Anne M. Murphy, MD
Translational Proteomics in Hypertrophic Cardiomyopathy
Johns Hopkins University, Baltimore, MD
2014 Amount Awarded – $50,000
Hypertrophic cardiomyopathy (HCM) is the leading cause of sudden death in young athletes. Symptoms include irregular heart rhythms, difficulty with exercise and heart failure; however some individuals who have HCM never develop symptoms. Although research has shown that HCM is primarily caused by mutations in sarcomeric genes, there are variations in how the disease manifests including age of onset, severity of hypertrophy and risk of sudden death even within a family with the same genetic mutation. One cause of HCM is when only one copy of a gene for a heart muscle motor protein is abnormal. The study will focus on measuring the exact quantity of the abnormal protein as well as the protein that is produced by the normal gene copy in heart muscle. This may help predict who might be at risk of symptoms and increased disease severity from greater amounts of abnormal protein. The results would serve as predictive biomarkers for classifying patient risk for poor outcome and lead to protective therapies for high-risk patients.

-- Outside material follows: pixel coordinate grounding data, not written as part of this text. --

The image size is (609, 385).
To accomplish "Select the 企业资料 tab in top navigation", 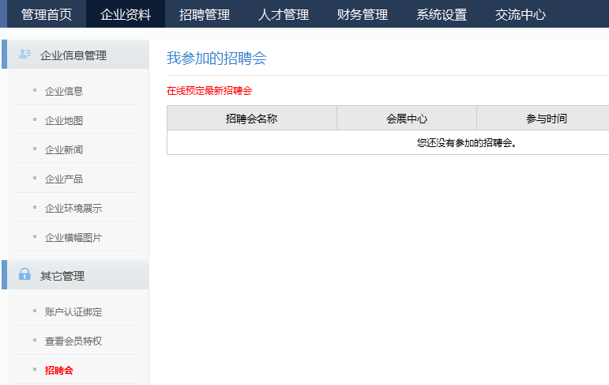I will (x=126, y=14).
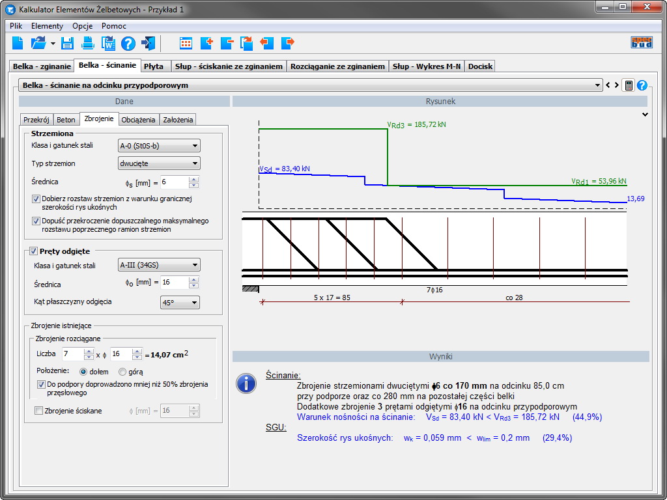Click the export to Word icon
This screenshot has height=500, width=667.
click(107, 44)
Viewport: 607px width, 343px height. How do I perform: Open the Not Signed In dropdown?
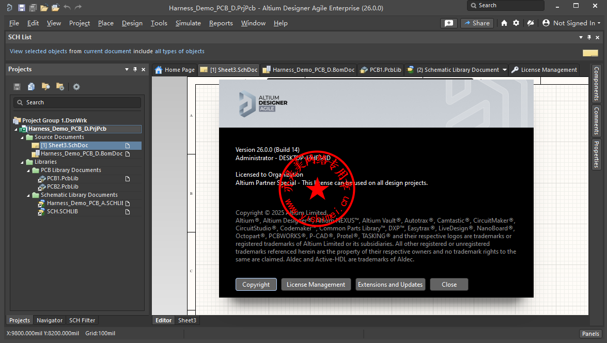(572, 23)
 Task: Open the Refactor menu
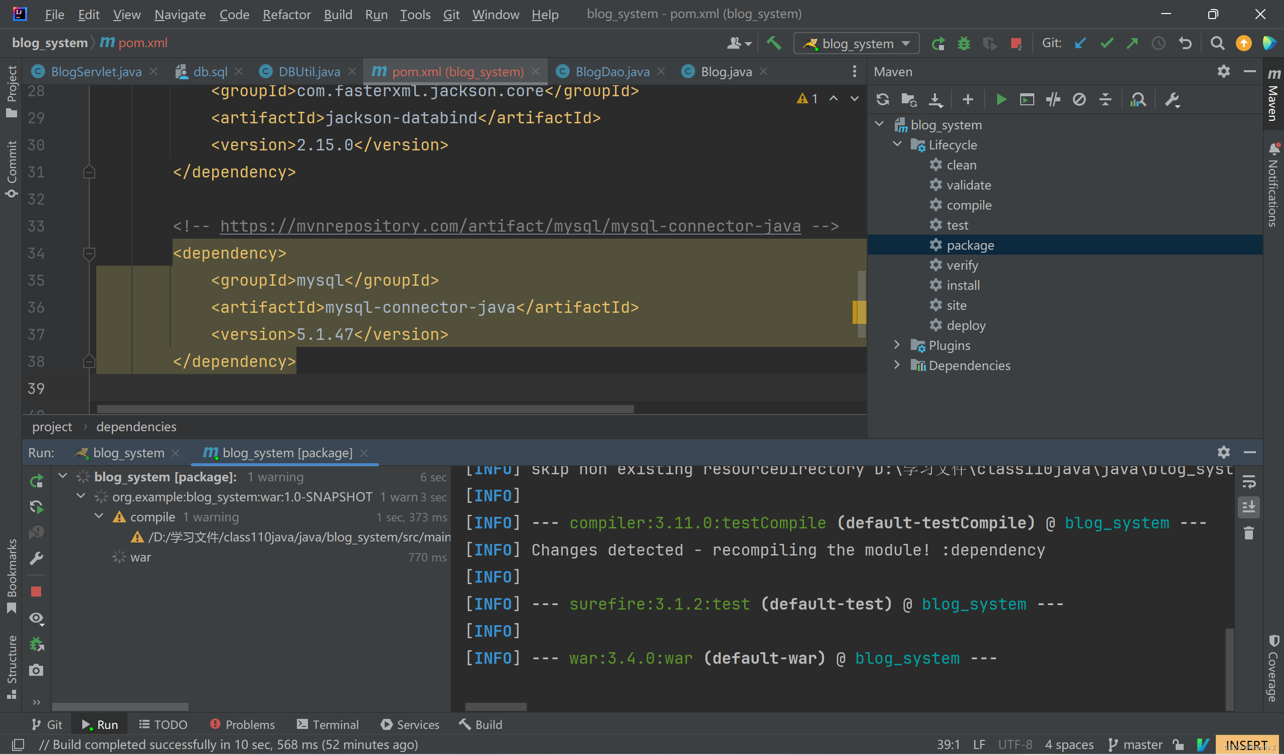pyautogui.click(x=286, y=14)
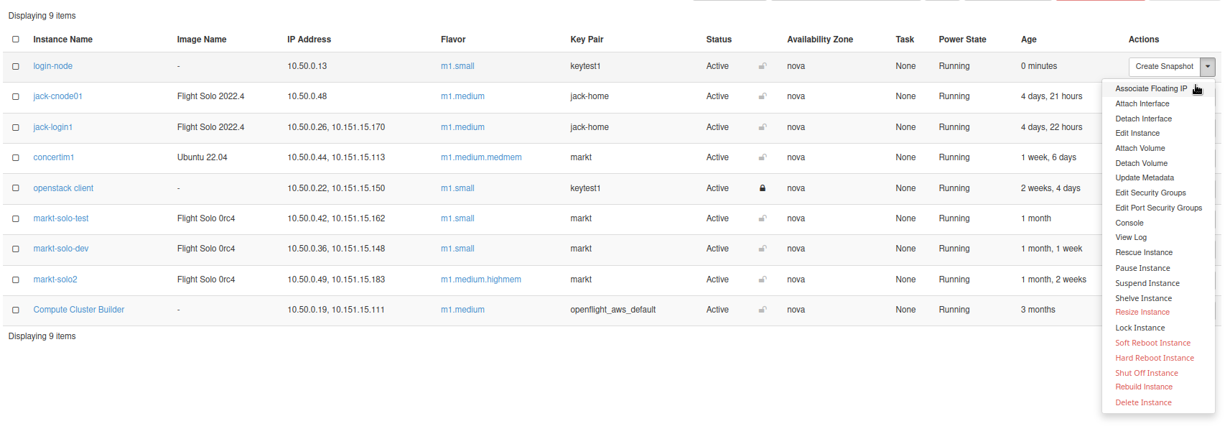1230x434 pixels.
Task: Collapse the actions dropdown arrow beside Create Snapshot
Action: point(1208,67)
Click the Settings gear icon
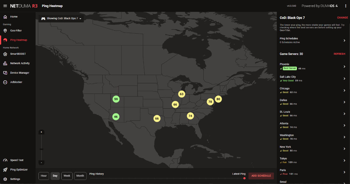The width and height of the screenshot is (350, 184). coord(5,179)
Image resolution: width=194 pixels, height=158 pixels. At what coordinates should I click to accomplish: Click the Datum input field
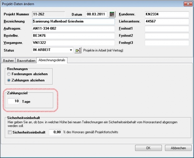96,14
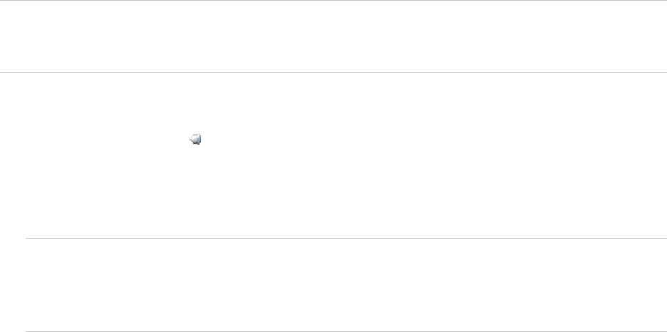Choose the small volume speaker icon

(196, 140)
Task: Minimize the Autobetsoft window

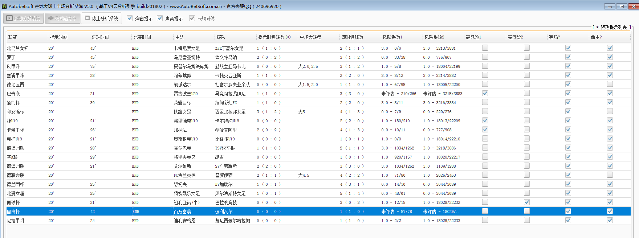Action: (610, 6)
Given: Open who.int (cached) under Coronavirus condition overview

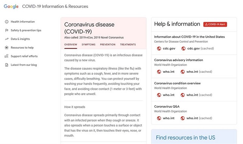Looking at the screenshot, I should pyautogui.click(x=199, y=95).
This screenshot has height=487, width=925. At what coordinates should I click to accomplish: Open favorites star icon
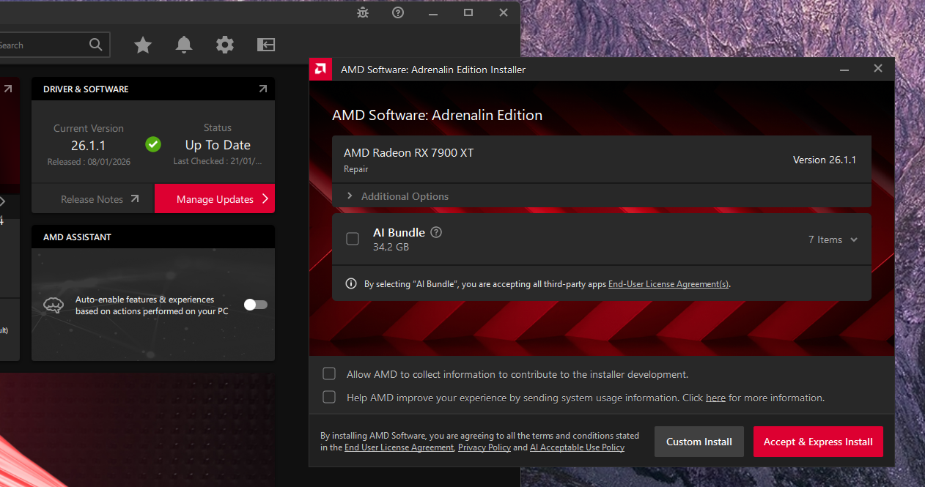[x=143, y=45]
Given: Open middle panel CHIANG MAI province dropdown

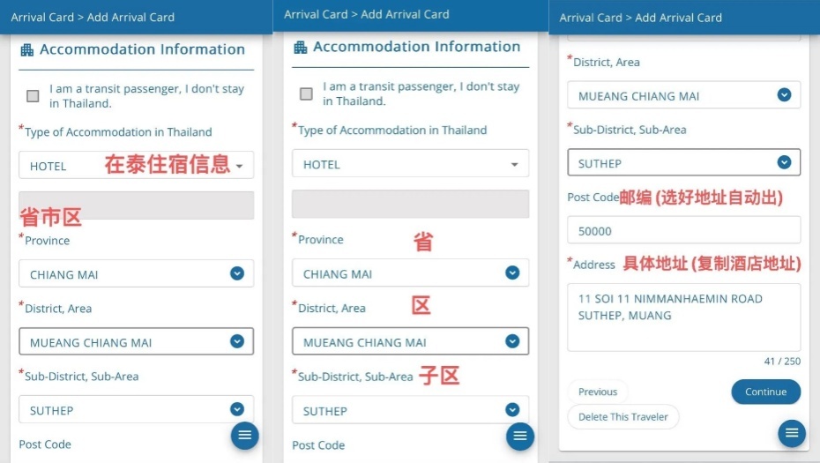Looking at the screenshot, I should [x=411, y=273].
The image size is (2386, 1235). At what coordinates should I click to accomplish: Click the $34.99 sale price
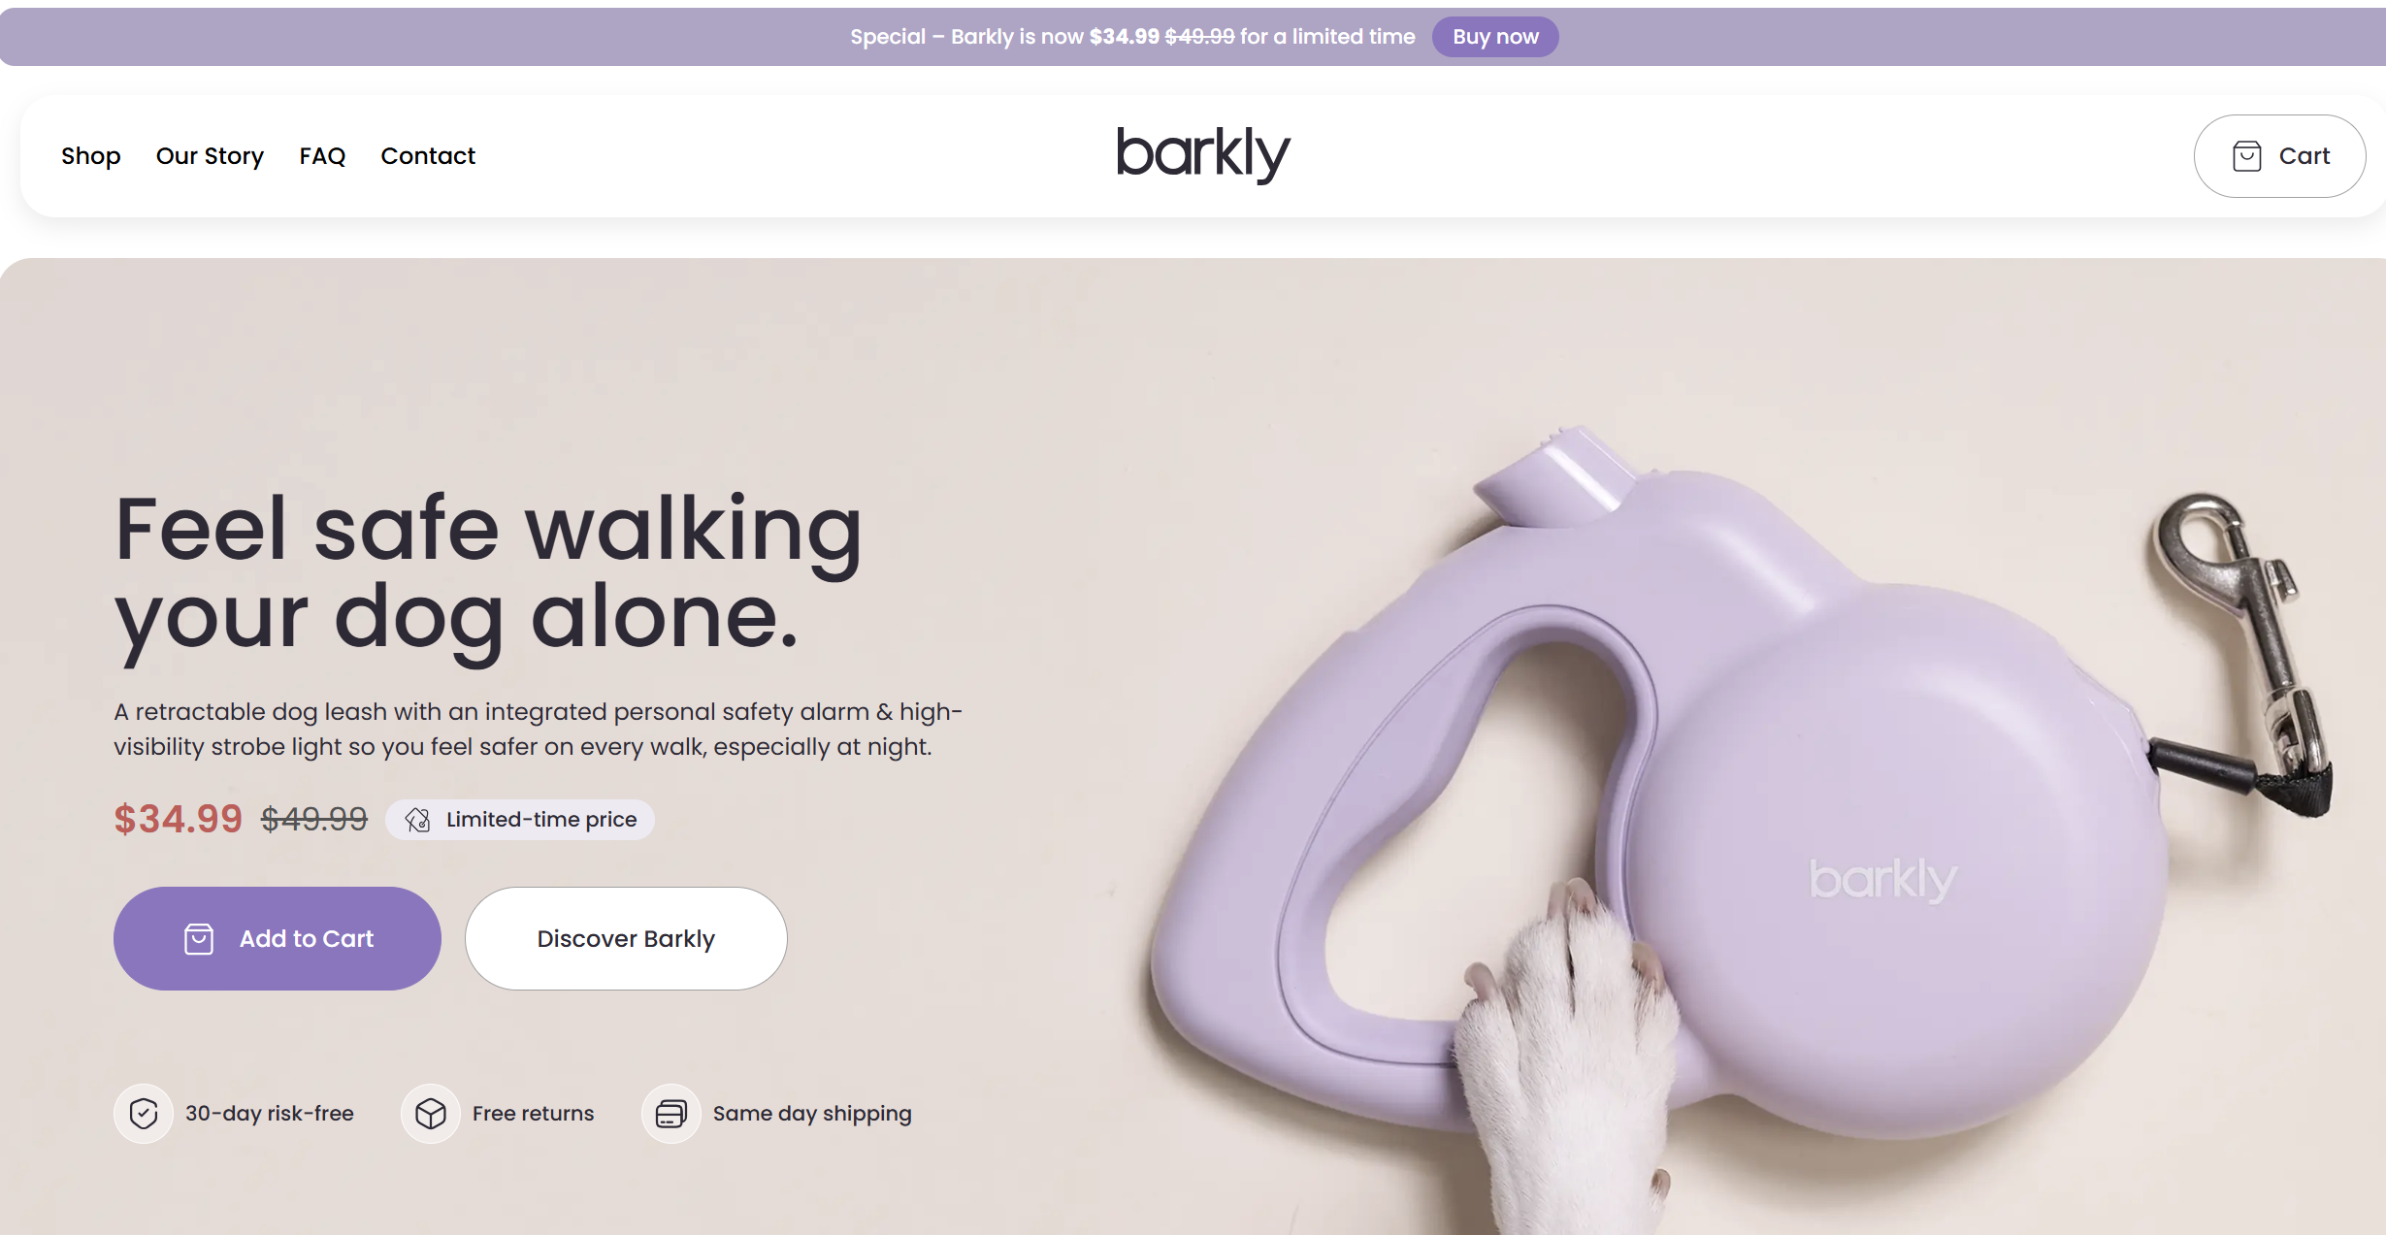[179, 819]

Another factor that can affect how the heart pumps in HCM is how individual heart motor proteins are modified by a chemical change called phosphorylation in comparison to normal heart. Abnormal phosphorylation of troponin I is known to alter heart relaxation. This study will use a cutting edge "proteomics" technique to measure changes in phosphorylation at every site in this key protein for muscle regulation. Proteomic and phosphoproteomic studies will be performed on cardiac muscle from patients who undergo septal myectomy or transplantation. By determining how phosphorylation affects muscle function differently, new therapies may be developed to correct abnormal phosphorylation of heart muscle proteins.